9- Les mesures de restructuration envisagées par la débitrice, tel que l'emploi de 'titres emploi simplifié agricole', apparaissent insuffisantes pour envisager à court terme un doublement du bénéfice net susceptible de permettre à la société PSM Viti de faire face au paiement des annuités du plan d'un montant de plus 60 000 euros à partir de la 3ème année.
10- Il ressort par ailleurs des pièces produites aux débats que les véhicules de la société ont été cédés ainsi que le matériel d'exploitation. La société débitrice sous-loue sa seule machine à vendanger, acquise 200 000 euros au moyen d'un crédit-bail, à une société tierce.

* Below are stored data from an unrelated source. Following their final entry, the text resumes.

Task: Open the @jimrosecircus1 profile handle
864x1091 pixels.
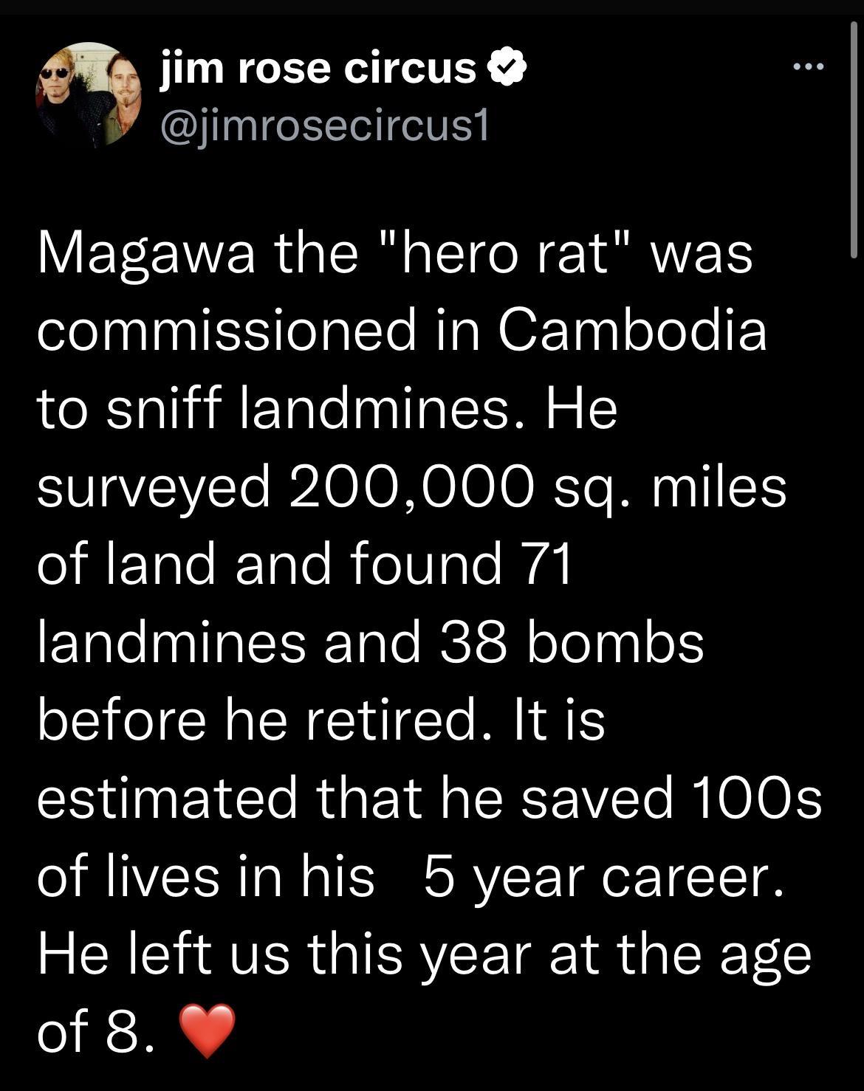Action: click(325, 125)
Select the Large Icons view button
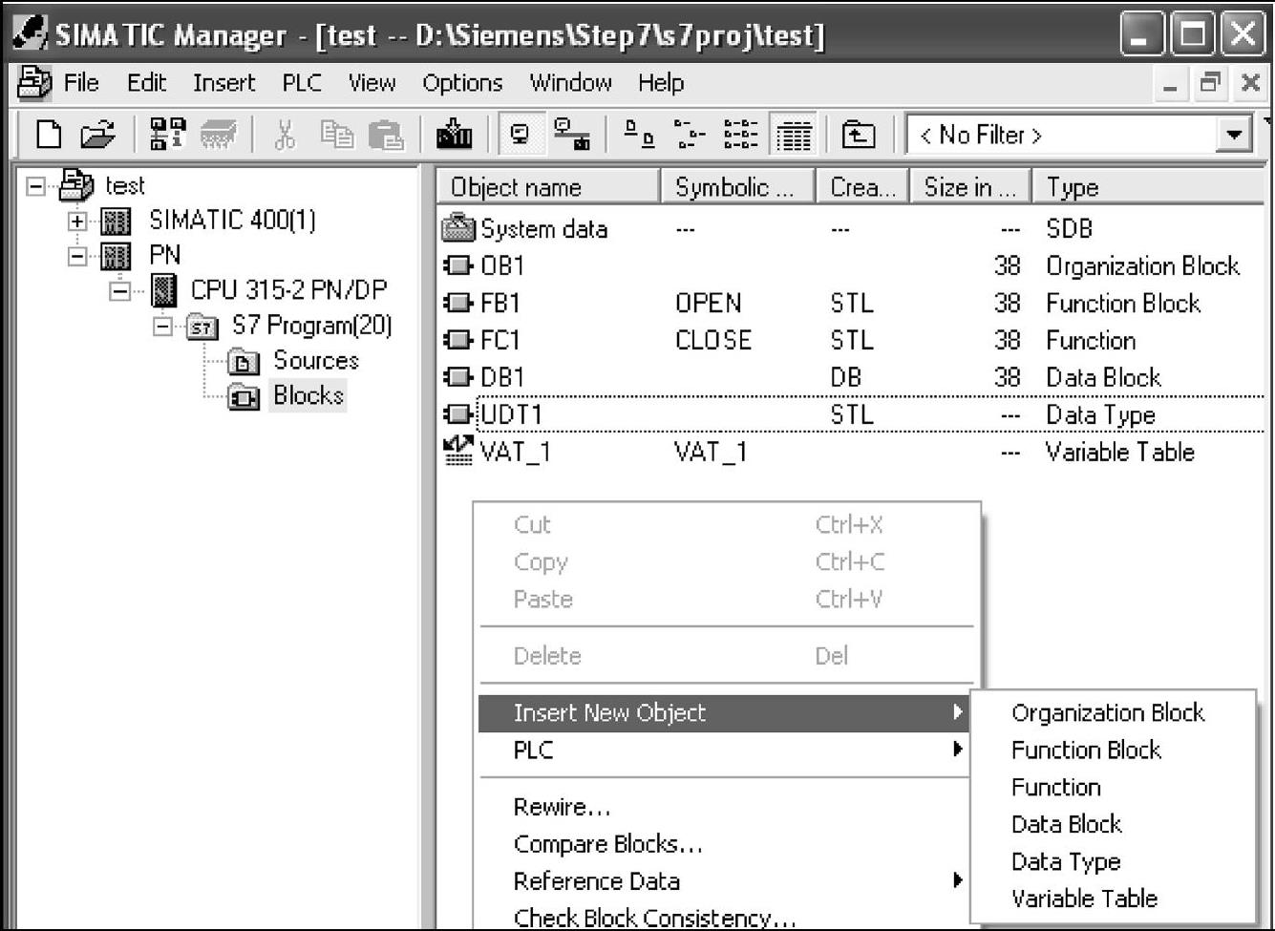Screen dimensions: 1275x931 637,135
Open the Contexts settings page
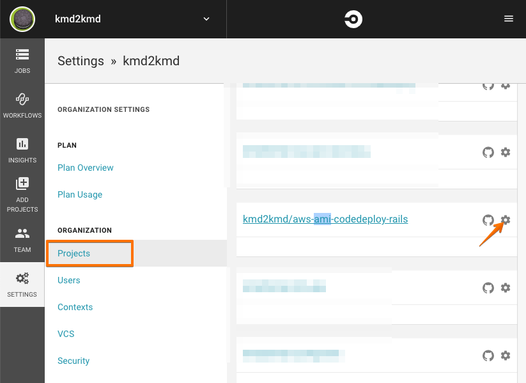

11- S'agissant de la trésorerie, le mandataire relève à juste titre qu'elle a été partiellement constituée par le non-paiement des mensualités du crédit-bail pendant la période d'observation, ce qui peut laisser craindre une difficulté à respecter un plan. La cour note qu'il n'est pas produit de situation actualisée de cette trésorerie.
12- Les capitaux propres de la société sont négatifs depuis 2021 (- 73 087 en 2021) et la société n'a aucun actif immobilier.
13- Il ressort de l'ensemble de ces éléments que le redressement de la débitrice est manifestement impossible. Le tribunal a pu ainsi à bon droit rejeter le projet de plan et prononcer l'ouverture d'une procédure de liquidation judiciaire.
14- Les dépens seront pris en frais privilégiés de la liquidation judiciaire.
PAR CES MOTIFS
La cour, statuant publiquement, par décision contradictoire et en dernier ressort,
Confirme la décision rendue le 12 juillet 2023 par le tribunal de commerce de Bordeaux, y ajoutant,
Dit que les dépens seront pris en frais privilégiés de la liquidation judiciaire.